Government today released a new report setting out what action it is taking to tackle barriers to growth for UK business and invited firms to join a review for holding individual state departments to account.
Presented by Chancellor George Osborne and Business Minister Vince Cable today, The Path to Strong Sustainable and Balanced Growth report outlines the work government is carrying out around four key commitments:
• Providing the stability business needs to plan and invest;
• Making markets more dynamic by removing barriers to growth wherever possible;
• Focusing the Government’s own activities on providing the conditions for private sector growth and investment; and
• Ensuring that strong growth is fairly shared and sustainable in the long-term.
The pair are calling on businesses to contribute to the review – ‘an intensive programme of work’ – from which the criteria will be set for Action Plans which every government department will have to file to a Ministerial Ad hoc Group, chaired by Osborne and Cable, by the 2011 budget.
The action plans will be based on what contributions each department will make to removing structural barriers in planning, competition, trade and investment, regulation, access to finance and corporate governance as well as what action they will take to aid the areas that government has determined to be the most prespectively profitable for the UK. They include construction; retail; health and life sciences; professional and business services; manufacturing; and digital and creative industries.

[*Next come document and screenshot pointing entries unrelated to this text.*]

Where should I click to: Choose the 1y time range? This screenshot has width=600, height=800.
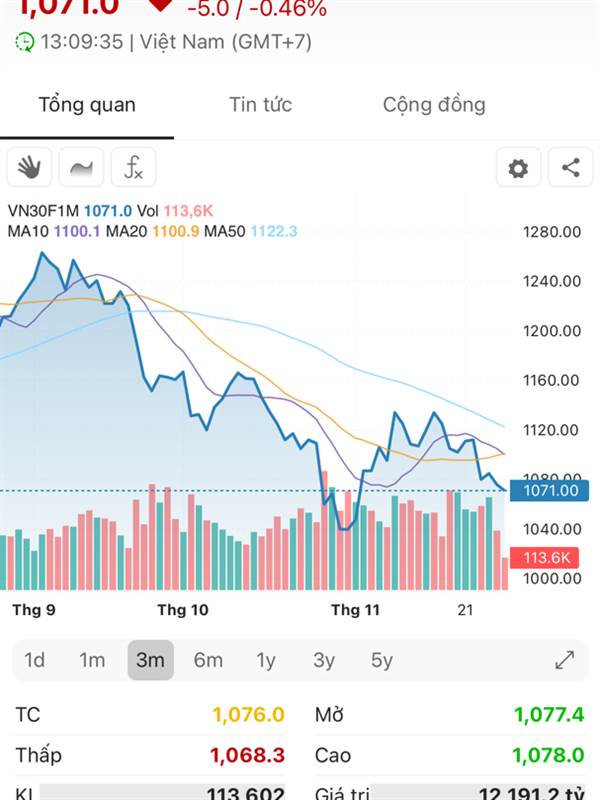265,660
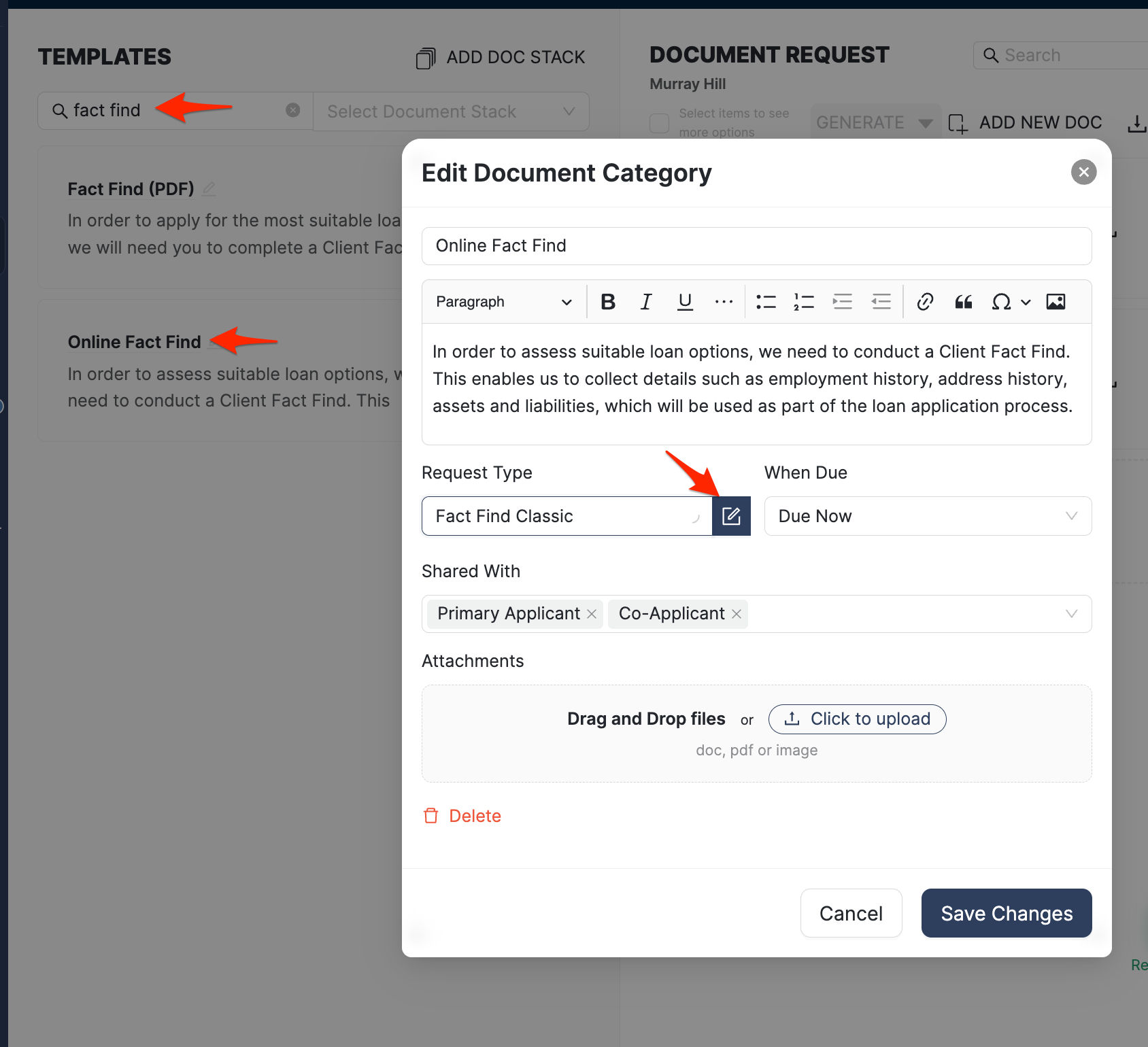Insert a numbered list
The height and width of the screenshot is (1047, 1148).
point(804,302)
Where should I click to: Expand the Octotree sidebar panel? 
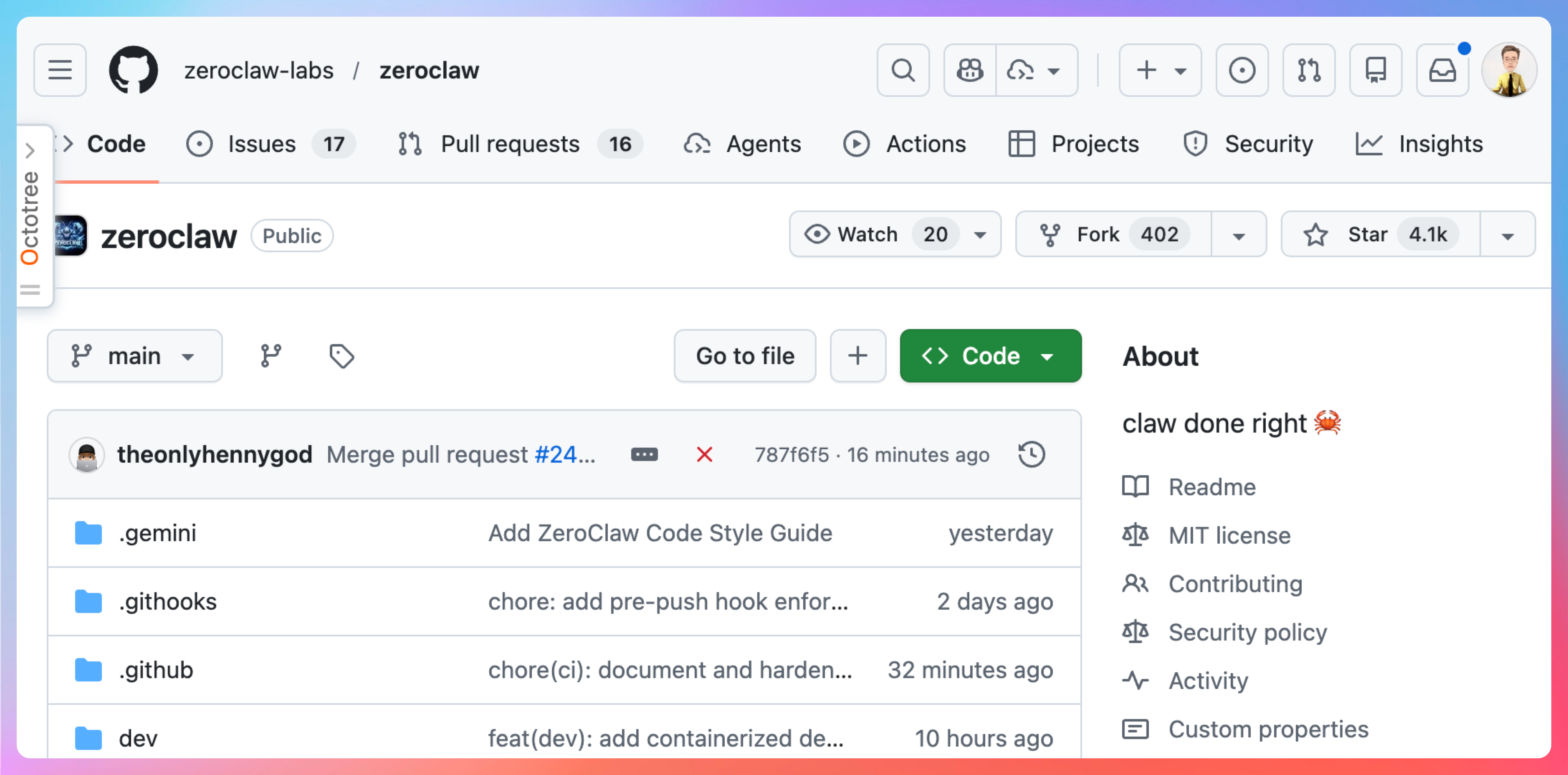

One measure designed to aid growth, released alongside the growth report today, is corporate tax reforms including new Controlled Foreign Company (CFC) rules which should entail more intellectual property and tax remaining on British shores and a commitment to the introduction of a Patent Box which will see only 10 per cent corporate tax payable on profits from UK patents.
What’s more, UK companies will not be liable to pay corporate tax at home on money earned from foreign branches through an opt-in scheme which will commence next year.
Chancellor of the Exchequer, George Osborne, said: “Alongside the corporate tax reforms announced today, the growth review contributes to the Government’s drive to remove the barriers to growth and improve British competitiveness.
“We have been clear that growth will be driven by the private sector. By working closely with business and industry in this intensive programme of work, Government can make sure that Britain is open for business.”
Business Secretary Vince Cable added: “Growth is the primary focus of the Government, but this will not happen overnight. That’s why we’ve set out a long-term vision to create the right conditions for future economic prosperity.
“We cannot lay out plans for how the economy will grow – growth is delivered by the private sector. What we can do is provide the conditions to promote a new economic dynamism, harnessing our strengths, removing the barriers and putting the private sector first when it comes to decisions on tax, regulation and spending.
The growth paper and review has been welcomed by industry, with trade body EEF, the manuafcturers’ organisation applauding a joint approach between government and the private sector in tackling barriers to growth.
“Our economy doesn’t just need stronger growth, it needs a different type of it,” said EEF chief executive Terry Scuoler. “We need a new approach from government to deliver growth that will last and is driven by innovation, investment and exports. To achieve this, we need a government which acts and thinks differently as a partner with the private sector.
“Industry has shown over the last year that it can deliver this growth but rebalancing our economy is a massive challenge. It is vital that government now works closely with business to put together a plan to meet it.”
The Path to Strong Sustainable and Balanced Growth report, as well as further details of the corporate tax reforms, can be accessed at www.hm-treasury.gov.uk.
On December 6, the Department for Business Innovation & Skills is due to release a Manufacturing Framework which will identify individual areas where UK industry can prosper. As a former member of the now disbanded Ministerial Advisory Group for Manufacturing, Andrew Churchill, managing director of JJ Churchill Engineering, says that having been “nervous” at earlier stages of the framework’s formulation he is now “a lot more positive and really rather impressed.”
“There is an awful lot of detail to come, but I can now see the fundamentals in place for the first time,” he said. “Traditionally we haven’t had a view that extended beyond a Parliamentary term. If the economy is working beyond, as it is, then we need policy which matches it. The document is going to lengthen it for a period of ten years, which is a change — a gutsy one, at that. It’s not yet a strategy at this stage, but what’s really positive is that there’s an understanding that in business we expect our progress to be measured from a baseline, which now appears to be the case with Westminster.”
Manufacturers now need to step up and find their voices, he says, and help to shape policy. “We can’t whinge that we haven’t influenced policy or that Whitehall doesn’t ‘get’ us if, when the opportunity to influence comes around, we wait to be invited in,” he says. “We should be battering down their doors.”